The recycling of polyolefins such as polypropylene (PP) and polyethylene (PE) plays an important role in the reduction of the amount of improperly disposed plastic waste, as they among the most common polymers produced. Sorting is an important, but tedious step of the recycling process, where the polymer waste is separated into different polymer types to avoid contamination that leads to a deterioration of the final blend´s mechanical properties. Therefore, blends produced directly from heterogeneous waste streams that retain desirable properties and avoid thorough waste separation are potential cost-efficient alternatives to virgin materials. A blend´s nanoscale structure and chemical composition has great impact on its properties; however, current nanoscale characterization of polymers such as TEM, SEM, and AFM rely on staining, or previous knowledge of the sample´s chemical composition to obtain chemical information.
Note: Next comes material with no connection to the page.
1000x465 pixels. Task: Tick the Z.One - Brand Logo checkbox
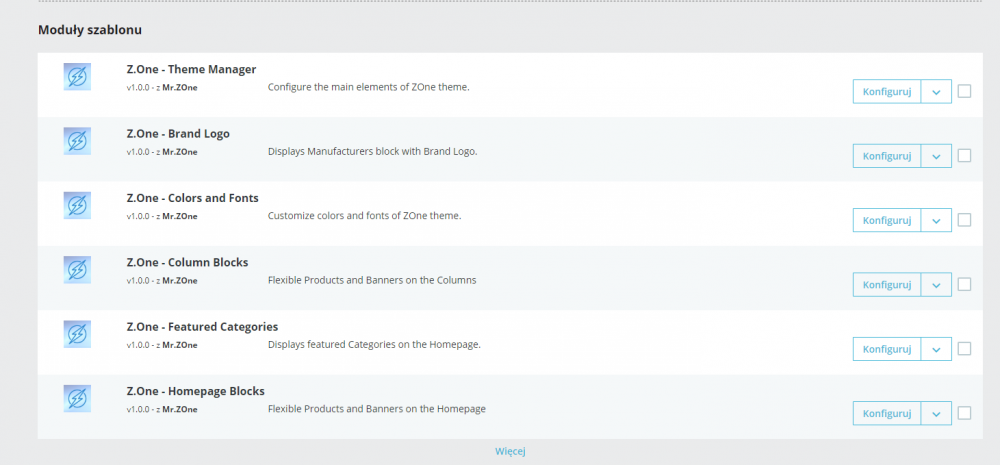(x=964, y=156)
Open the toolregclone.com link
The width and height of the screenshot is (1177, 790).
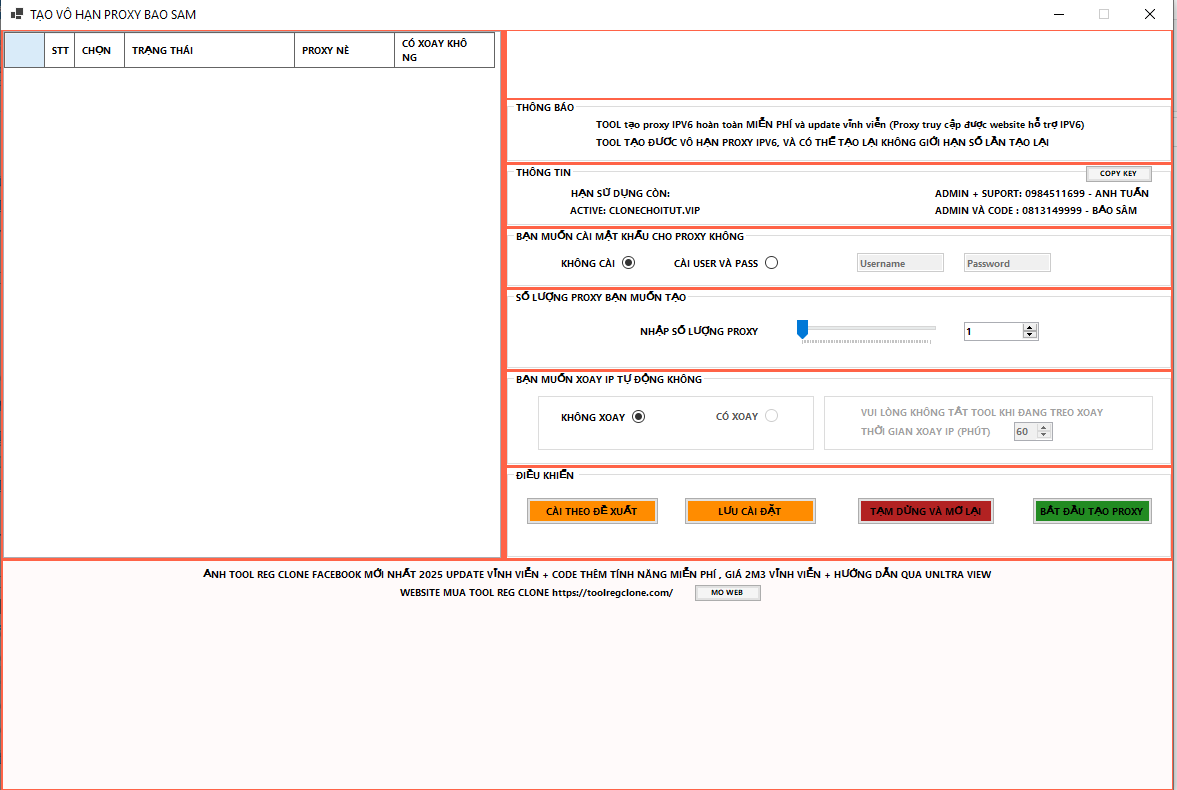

These approaches may prove insufficient for the analysis of complex recyclates, where the composition is not as predictable as in virgin polymers AFM-IR (also known as PTIR), is a scanning probe-based nanoscale IR technique that combines the resolution of an AFM with the chemical information provided by IR spectroscopy. For the analysis of polymers, tapping mode AFM-IR is preferred over contact mode, due to its better resolution and smaller sensitivity to changes in the sample´s mechanical properties. In this work a PE/PP/rubber blend derived entirely from post-consumer waste collected at the municipal level is analysed using tapping mode AFM-IR. Several interesting features could be imaged and identified, namely sub-micron sized contaminant polymer particles (polyamide and polyurethane), and small (≈500 nm diameter) PP droplets present inside the PE phase. Additionally, the interface between PE and PP was analysed with the help of a gaussian mixture model applied to the IR maps, and identified as EPR rubber. To confirm this result, full-length AFM-IR spectra obtained in the same location were also analysed and the results were found to be in agreement with the IR images. Reference TEM measurements further confirmed the information provided by AFM-IR. We believe this work demonstrates the applicability and usefulness of AFM-IR to the routine analysis of complex polymers recyclates at the nanoscale.